§ Stated problem: Recast the part of the records that opens with the line containing "The width and height of the screenshot is (1049, 2344)." and runs through the end of the records as a numbered list, omitting blank lines and leaving the pictures out of your answer.

§ Data listing:
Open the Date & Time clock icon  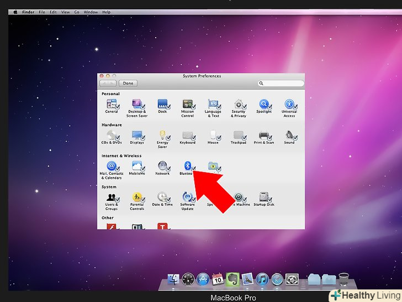click(162, 197)
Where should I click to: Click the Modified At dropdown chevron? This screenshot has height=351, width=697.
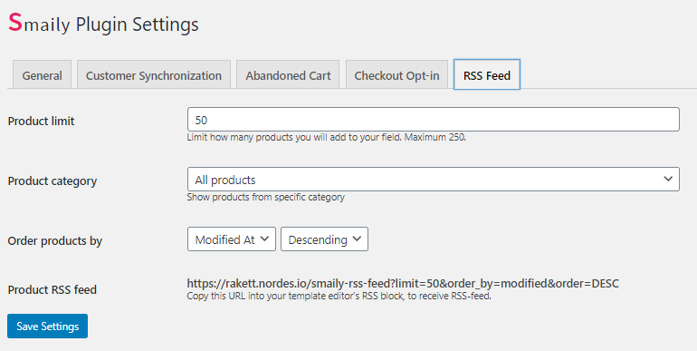click(x=264, y=239)
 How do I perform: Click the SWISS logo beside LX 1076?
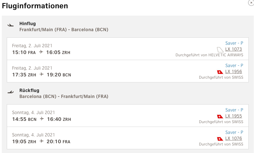220,139
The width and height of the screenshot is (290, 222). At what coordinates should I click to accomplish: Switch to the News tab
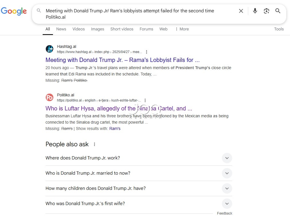[61, 29]
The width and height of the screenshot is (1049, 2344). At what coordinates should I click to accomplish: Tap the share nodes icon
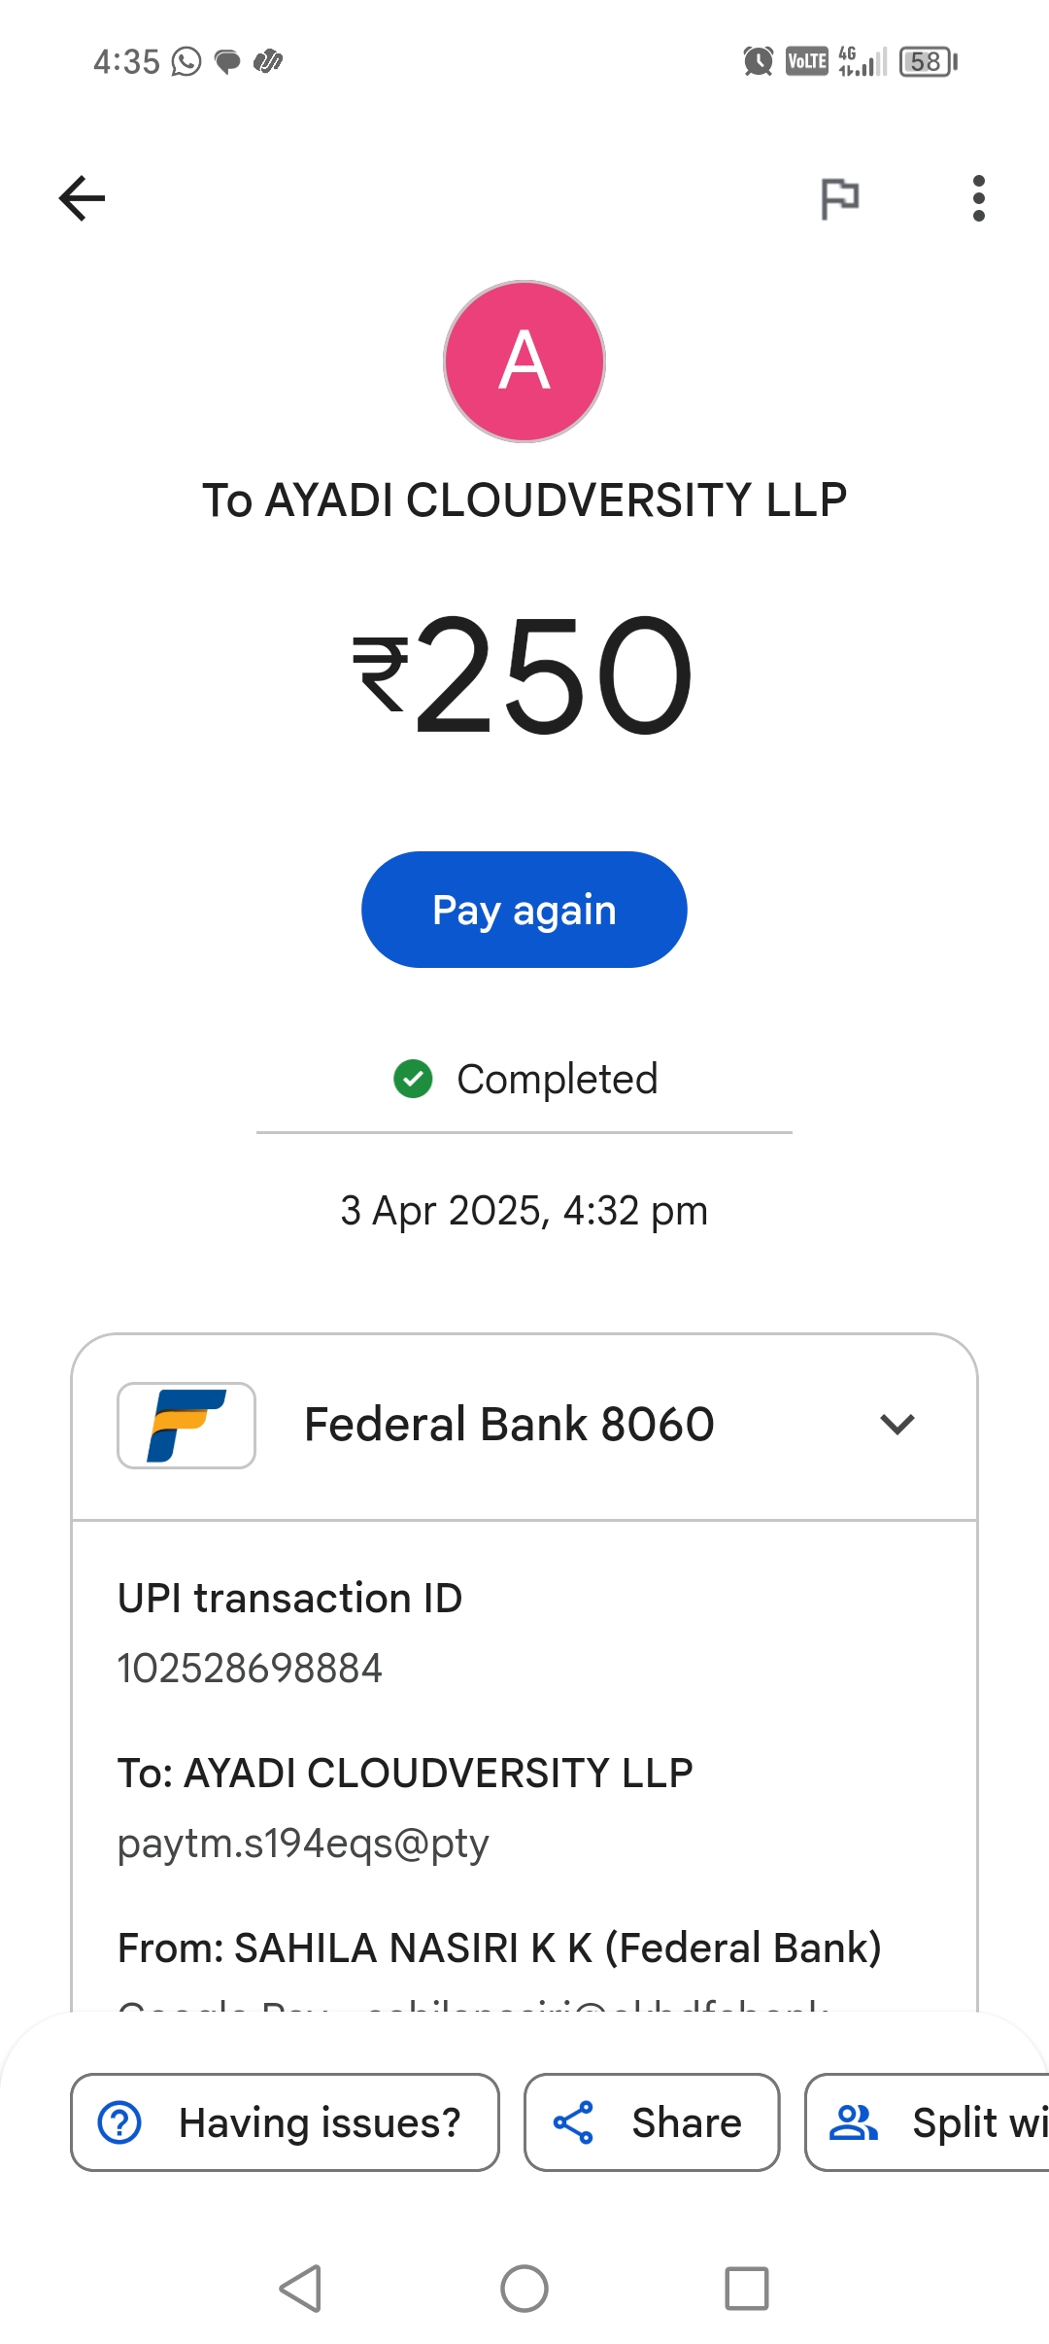pos(573,2122)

§ Reply:
1. The width and height of the screenshot is (1049, 2344). At what coordinates should I click to accomplish: Tap the share nodes icon
2. pos(573,2122)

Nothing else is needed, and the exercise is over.